Your instructions >> Keeping each line exactly as it is, output all of the records.

Record excerpts >>

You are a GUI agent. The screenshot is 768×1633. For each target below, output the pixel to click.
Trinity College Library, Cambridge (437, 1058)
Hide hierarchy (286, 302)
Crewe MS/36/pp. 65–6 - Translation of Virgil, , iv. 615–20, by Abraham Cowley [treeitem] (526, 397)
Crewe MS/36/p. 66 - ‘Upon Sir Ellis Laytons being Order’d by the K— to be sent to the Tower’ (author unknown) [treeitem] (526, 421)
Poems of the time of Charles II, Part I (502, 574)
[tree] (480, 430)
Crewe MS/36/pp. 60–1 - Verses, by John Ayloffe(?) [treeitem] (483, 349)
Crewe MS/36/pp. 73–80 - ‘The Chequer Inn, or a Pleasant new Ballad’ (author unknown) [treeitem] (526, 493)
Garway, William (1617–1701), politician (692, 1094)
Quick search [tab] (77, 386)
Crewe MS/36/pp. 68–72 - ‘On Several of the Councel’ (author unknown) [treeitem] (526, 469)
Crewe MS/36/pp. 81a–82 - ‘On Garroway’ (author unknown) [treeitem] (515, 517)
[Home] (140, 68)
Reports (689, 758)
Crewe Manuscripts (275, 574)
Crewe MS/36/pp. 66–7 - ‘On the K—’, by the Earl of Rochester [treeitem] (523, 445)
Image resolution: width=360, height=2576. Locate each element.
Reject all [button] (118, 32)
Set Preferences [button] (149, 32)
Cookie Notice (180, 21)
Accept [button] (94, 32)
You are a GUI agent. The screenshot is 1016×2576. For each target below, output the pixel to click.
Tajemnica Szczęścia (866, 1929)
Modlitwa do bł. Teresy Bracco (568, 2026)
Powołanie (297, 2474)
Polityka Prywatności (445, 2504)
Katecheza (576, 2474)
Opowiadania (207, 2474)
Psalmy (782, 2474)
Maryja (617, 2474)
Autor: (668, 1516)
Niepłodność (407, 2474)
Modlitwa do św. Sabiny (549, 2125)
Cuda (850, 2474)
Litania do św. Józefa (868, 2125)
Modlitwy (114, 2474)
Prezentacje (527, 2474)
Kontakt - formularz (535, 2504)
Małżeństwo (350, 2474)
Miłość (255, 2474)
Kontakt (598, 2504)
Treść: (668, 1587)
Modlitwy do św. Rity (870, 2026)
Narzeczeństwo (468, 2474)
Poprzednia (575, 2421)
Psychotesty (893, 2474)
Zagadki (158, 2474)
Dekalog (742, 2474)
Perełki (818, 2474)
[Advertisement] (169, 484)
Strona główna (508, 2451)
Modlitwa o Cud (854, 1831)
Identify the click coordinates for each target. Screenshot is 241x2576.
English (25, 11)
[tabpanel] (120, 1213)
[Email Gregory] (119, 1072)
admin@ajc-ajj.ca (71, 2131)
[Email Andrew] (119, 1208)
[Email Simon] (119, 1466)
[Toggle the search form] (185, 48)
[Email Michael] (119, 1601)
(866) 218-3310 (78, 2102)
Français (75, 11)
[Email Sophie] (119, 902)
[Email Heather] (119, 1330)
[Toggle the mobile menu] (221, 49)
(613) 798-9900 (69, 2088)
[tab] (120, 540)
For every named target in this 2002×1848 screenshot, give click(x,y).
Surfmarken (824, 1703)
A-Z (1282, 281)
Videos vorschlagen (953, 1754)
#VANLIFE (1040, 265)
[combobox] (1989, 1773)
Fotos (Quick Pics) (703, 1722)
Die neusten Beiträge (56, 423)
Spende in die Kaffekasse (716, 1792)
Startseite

The completed task >>
You are a GUI agent. The screenshot is 768×1633. For each target below, output the pixel to click.
Trinity College Library, Cambridge (437, 1058)
Hide hierarchy (286, 302)
Crewe MS/36/pp. 65–6 - Translation of Virgil, , iv. 615–20, by Abraham Cowley [treeitem] (526, 397)
Crewe MS/36/p. 66 - ‘Upon Sir Ellis Laytons being Order’d by the K— to be sent to the Tower’ (author unknown) [treeitem] (526, 421)
Poems of the time of Charles II, Part I (502, 574)
[tree] (480, 430)
Crewe MS/36/pp. 60–1 - Verses, by John Ayloffe(?) [treeitem] (483, 349)
Crewe MS/36/pp. 73–80 - ‘The Chequer Inn, or a Pleasant new Ballad’ (author unknown) [treeitem] (526, 493)
Garway, William (1617–1701), politician (692, 1094)
Quick search [tab] (77, 386)
Crewe MS/36/pp. 68–72 - ‘On Several of the Councel’ (author unknown) [treeitem] (526, 469)
Crewe MS/36/pp. 81a–82 - ‘On Garroway’ (author unknown) [treeitem] (515, 517)
[Home] (140, 68)
Reports (689, 758)
Crewe Manuscripts (275, 574)
Crewe MS/36/pp. 66–7 - ‘On the K—’, by the Earl of Rochester [treeitem] (523, 445)
Image resolution: width=360, height=2576. Locate each element.
Reject all [button] (118, 32)
Set Preferences [button] (149, 32)
Cookie Notice (180, 21)
Accept [button] (94, 32)
You are a GUI agent. The screenshot is 1016×2576. For each target below, output the pixel to click.
Tajemnica Szczęścia (866, 1929)
Modlitwa do bł. Teresy Bracco (568, 2026)
Powołanie (297, 2474)
Polityka Prywatności (445, 2504)
Katecheza (576, 2474)
Opowiadania (207, 2474)
Psalmy (782, 2474)
Maryja (617, 2474)
Autor: (668, 1516)
Niepłodność (407, 2474)
Modlitwa do św. Sabiny (549, 2125)
Cuda (850, 2474)
Litania do św. Józefa (868, 2125)
Modlitwy (114, 2474)
Prezentacje (527, 2474)
Kontakt - formularz (535, 2504)
Małżeństwo (350, 2474)
Miłość (255, 2474)
Kontakt (598, 2504)
Treść: (668, 1587)
Modlitwy do św. Rity (870, 2026)
Narzeczeństwo (468, 2474)
Poprzednia (575, 2421)
Psychotesty (893, 2474)
Zagadki (158, 2474)
Dekalog (742, 2474)
Perełki (818, 2474)
[Advertisement] (169, 484)
Strona główna (508, 2451)
Modlitwa o Cud (854, 1831)
Identify the click coordinates for each target. Screenshot is 241x2576.
English (25, 11)
[tabpanel] (120, 1213)
[Email Gregory] (119, 1072)
admin@ajc-ajj.ca (71, 2131)
[Email Andrew] (119, 1208)
[Email Simon] (119, 1466)
[Toggle the search form] (185, 48)
[Email Michael] (119, 1601)
(866) 218-3310 (78, 2102)
Français (75, 11)
[Email Sophie] (119, 902)
[Email Heather] (119, 1330)
[Toggle the mobile menu] (221, 49)
(613) 798-9900 (69, 2088)
[tab] (120, 540)
For every named target in this 2002×1848 screenshot, give click(x,y).
Surfmarken (824, 1703)
A-Z (1282, 281)
Videos vorschlagen (953, 1754)
#VANLIFE (1040, 265)
[combobox] (1989, 1773)
Fotos (Quick Pics) (703, 1722)
Die neusten Beiträge (56, 423)
Spende in die Kaffekasse (716, 1792)
Startseite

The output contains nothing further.